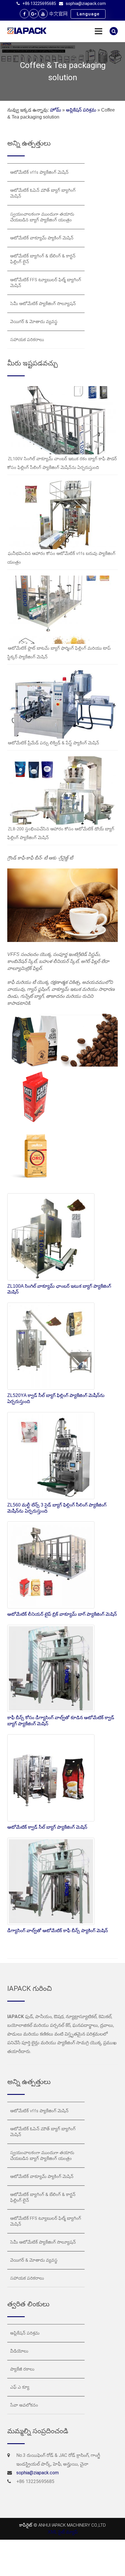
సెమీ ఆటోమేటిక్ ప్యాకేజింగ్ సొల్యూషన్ (43, 303)
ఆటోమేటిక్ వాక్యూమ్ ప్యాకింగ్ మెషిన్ (42, 238)
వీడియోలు (19, 2351)
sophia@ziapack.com (86, 3)
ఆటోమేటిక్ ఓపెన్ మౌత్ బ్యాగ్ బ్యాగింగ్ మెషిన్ (43, 193)
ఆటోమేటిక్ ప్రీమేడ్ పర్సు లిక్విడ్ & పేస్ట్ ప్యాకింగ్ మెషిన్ (53, 743)
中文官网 (58, 14)
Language (88, 14)
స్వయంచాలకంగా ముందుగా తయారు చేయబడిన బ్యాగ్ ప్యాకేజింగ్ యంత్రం (42, 217)
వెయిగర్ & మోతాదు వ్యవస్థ (34, 321)
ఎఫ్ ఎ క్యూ (19, 2387)
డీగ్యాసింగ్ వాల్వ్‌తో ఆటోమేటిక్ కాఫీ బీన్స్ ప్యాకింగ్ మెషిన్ (57, 1930)
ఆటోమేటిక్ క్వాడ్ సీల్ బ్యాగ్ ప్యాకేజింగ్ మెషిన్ (47, 1827)
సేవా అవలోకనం (24, 2405)
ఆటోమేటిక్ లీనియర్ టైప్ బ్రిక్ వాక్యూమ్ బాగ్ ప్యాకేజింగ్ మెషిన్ (62, 1614)
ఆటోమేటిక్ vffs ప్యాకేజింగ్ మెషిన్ (39, 172)
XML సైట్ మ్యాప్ (63, 2532)
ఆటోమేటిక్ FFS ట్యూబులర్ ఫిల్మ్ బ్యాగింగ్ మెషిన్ (45, 282)
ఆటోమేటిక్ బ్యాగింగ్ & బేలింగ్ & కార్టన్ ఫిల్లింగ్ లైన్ (43, 258)
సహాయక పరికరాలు (27, 339)
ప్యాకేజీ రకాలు (22, 2369)
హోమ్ (55, 110)
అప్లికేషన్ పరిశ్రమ (81, 110)
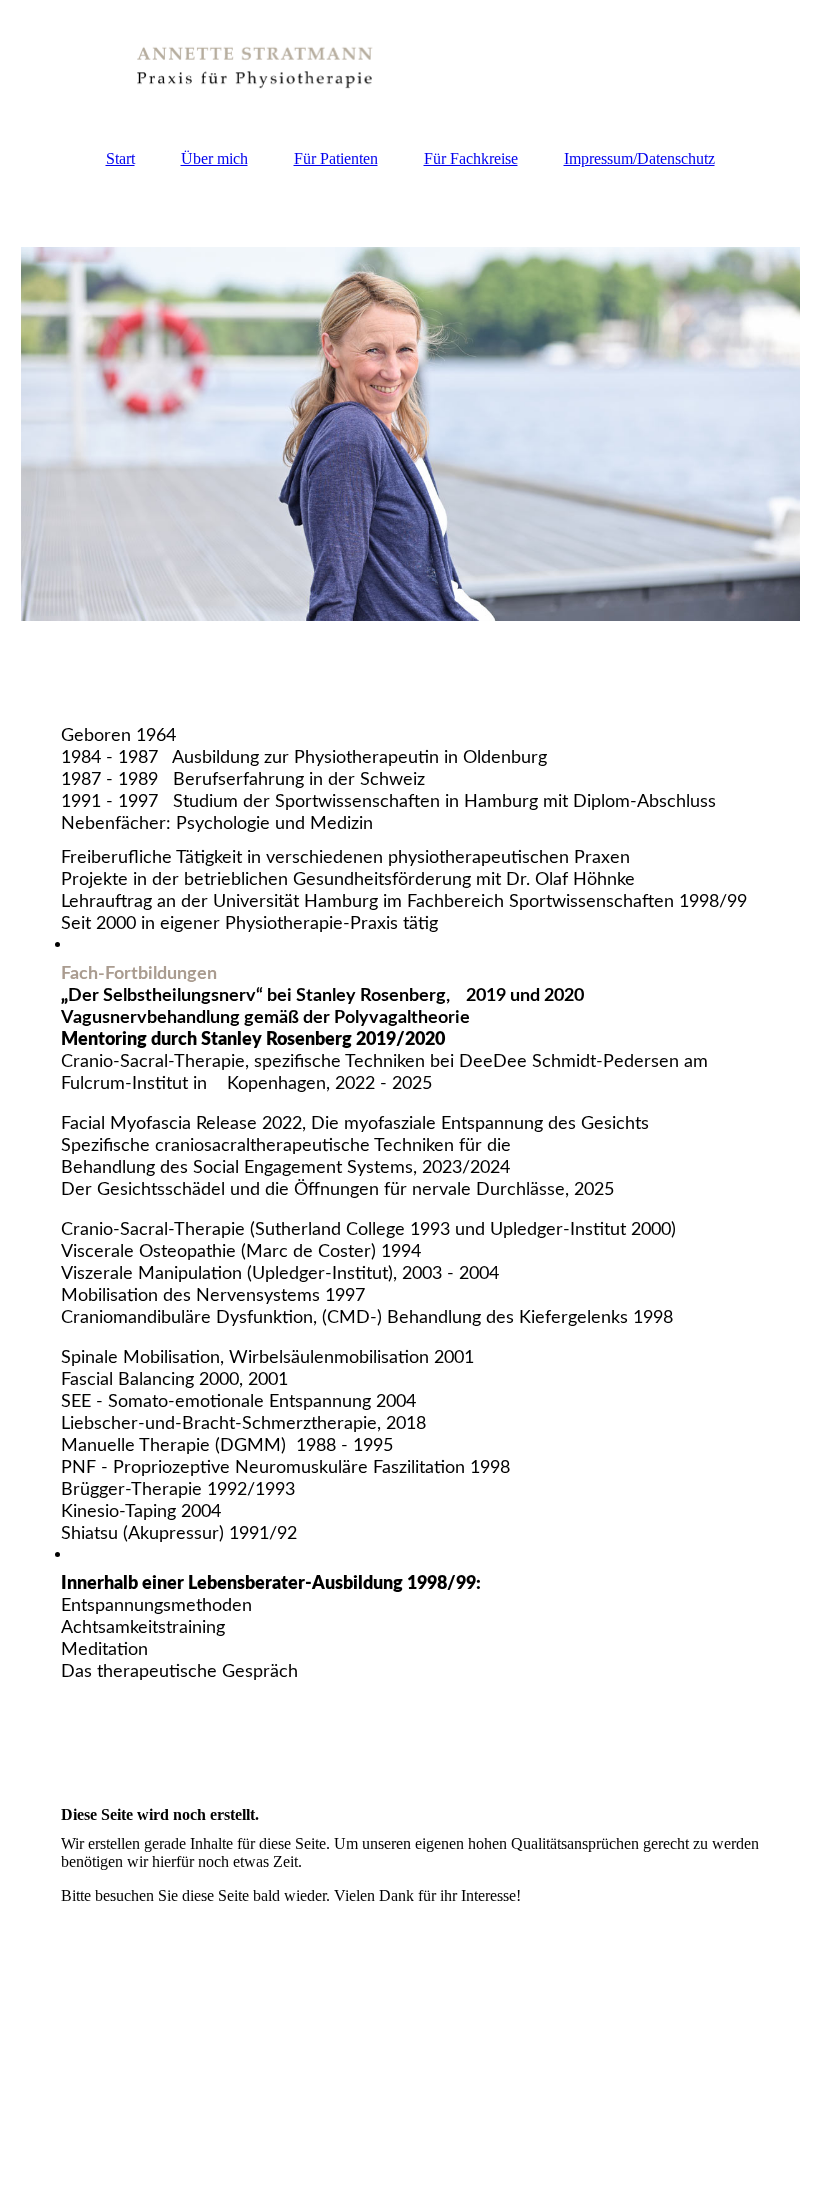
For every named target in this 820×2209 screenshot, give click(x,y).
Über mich (214, 158)
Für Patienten (336, 158)
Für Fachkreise (471, 158)
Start (120, 158)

__________________________________________________

• Exercise goal: Each line from the line containing "వీడియోలు (19, 2351)" through the last line above must be written out exactly, and every picture must be omitted.

• Result below:
వీడియోలు (19, 2351)
sophia@ziapack.com (86, 3)
ఆటోమేటిక్ ఓపెన్ మౌత్ బ్యాగ్ బ్యాగింగ్ మెషిన్ (43, 193)
ఆటోమేటిక్ ప్రీమేడ్ పర్సు లిక్విడ్ & పేస్ట్ ప్యాకింగ్ మెషిన్ (53, 743)
中文官网 (58, 14)
Language (88, 14)
స్వయంచాలకంగా ముందుగా తయారు చేయబడిన బ్యాగ్ ప్యాకేజింగ్ యంత్రం (42, 217)
వెయిగర్ & మోతాదు వ్యవస్థ (34, 321)
ఎఫ్ ఎ క్యూ (19, 2387)
డీగ్యాసింగ్ వాల్వ్‌తో ఆటోమేటిక్ కాఫీ బీన్స్ ప్యాకింగ్ మెషిన్ (57, 1930)
ఆటోమేటిక్ క్వాడ్ సీల్ బ్యాగ్ ప్యాకేజింగ్ మెషిన్ (47, 1827)
సేవా అవలోకనం (24, 2405)
ఆటోమేటిక్ లీనియర్ టైప్ బ్రిక్ వాక్యూమ్ బాగ్ ప్యాకేజింగ్ మెషిన్ (62, 1614)
ఆటోమేటిక్ vffs ప్యాకేజింగ్ మెషిన్ (39, 172)
XML సైట్ మ్యాప్ (63, 2532)
ఆటోమేటిక్ FFS ట్యూబులర్ ఫిల్మ్ బ్యాగింగ్ మెషిన్ (45, 282)
ఆటోమేటిక్ బ్యాగింగ్ & బేలింగ్ & కార్టన్ ఫిల్లింగ్ లైన్ (43, 258)
సహాయక పరికరాలు (27, 339)
ప్యాకేజీ రకాలు (22, 2369)
హోమ్ (55, 110)
అప్లికేషన్ పరిశ్రమ (81, 110)
For every named target in this 820×2209 screenshot, give click(x,y).
Über mich (214, 158)
Für Patienten (336, 158)
Für Fachkreise (471, 158)
Start (120, 158)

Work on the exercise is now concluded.